今回は「在留届」を提出すべき3つの理由とその方法について紹介します。日本で「海外転出届」を提出していても「在留届」は提出していない、という方も多いのではないのでしょうか?実際、在留届を届けずに海外で生活をしている人も多くいます。しかし、在留届を出しておかないといざという時に困ったり、あるいは不便だったりすることもあります。この記事を読んで、在留届を正しく理解して、きちんと提出しておきましょう。
意外と知られていませんが、在留届の提出は以下のように法律で義務付けられています。
旅券法第十六条(外国滞在の届出)
旅券の名義人で外国に住所又は居所を定めて三月以上滞在するものは、外務省令で定めるところにより、当該地域に係る領事館の領事官に届け出なければならない。
つまり、海外転出届が「これから日本の国外で住みますよ」という報告だとしたら、在留届は「私は〇〇という国で住み始めます」という報告、ということになります。海外転出届を役所に提出したら、どの国に移住するかまで自動で登録してもらえたら楽なのですが、現在のところそうはなっていないので、海外転出届と在留届を別々に登録する必要があるわけです。ちなみに、在留届を提出しなくても、具体的な罰則はありません。
「そんな緊急事態なんて、そうそう起きないよ」と思うかもしれませんが、備えあれば憂いなしです。当たり前ですが「在留届を提出している=日本国大使館や総領事館が自宅の住所と緊急連絡先を把握している」ということなので、例えば大きな事件・事故や思わぬ災害に巻き込まれた場合に、迅速に安否の確認と家族への連絡をしてくれます。また、そのような場合には日本に住んでいる家族から安否確認の連絡が日本国大使館や総領事館に入ることもあるでしょう。そういった際に在留届が提出されていないと連絡を取ることができません。なので、在留届は日本に住む家族のためにも、絶対に提出しておきましょう。
これは私自身びっくりしたのですが、大きな事件や暴動など海外に住んでいる日本人に危害が加わる可能性のある情報はタイムリーにメールで通知してくれます。英語圏以外の国で住んでいる人は特に、現地のニュースをリアルタイムで把握しておくのって結構大変ですよね。そんな時に、危険なニュースだけをタイムリーに配信してくれる日本国大使館や総領事館からのメールは、とても助かります。私自身、住んでいるアイントホーフェン市からそう遠くない場所で銃撃事件が発生したというニュースを迅速に受け取ることができ、自分の身の安全に気をつけることができた経験もあります。

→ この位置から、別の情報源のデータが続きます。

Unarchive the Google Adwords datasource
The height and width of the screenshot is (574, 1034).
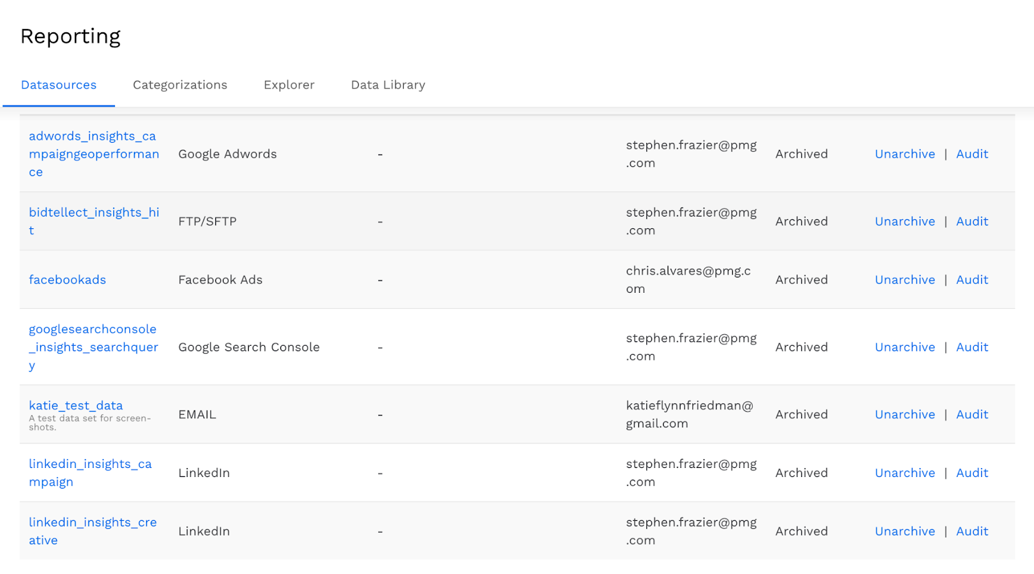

海外から投票をするためにも、在留届を提出しておくことが必要です。海外から投票するためには「在外選挙人名簿への登録」が必要なのですが、そのためには事前に海外転出届の提出と在留届の提出を済ませておかないといけません。在外選挙人名簿への登録の流れについては、外務省のホームページに記載されています。
在留届の提出方法は「在留届電子届出システム(ORRnet)」にてインターネットから提出するか、在留届を持参、FAX、郵送するかのいずれかの方法にて提出できます。個人的にはパソコンで手軽にできる在留届電子届出システムがおすすめです。ちなみに住所などの情報は後からでも変更が可能なので、部屋が決まっていなくても一旦登録しておいて、後から正式な住所を入力するといいでしょう。
今回は在留届を提出するメリットとその方法について紹介しました。ネットで手続きすれば2〜3分で情報を入力して終わりなので、ぜひ時間のある時にやっておきましょう。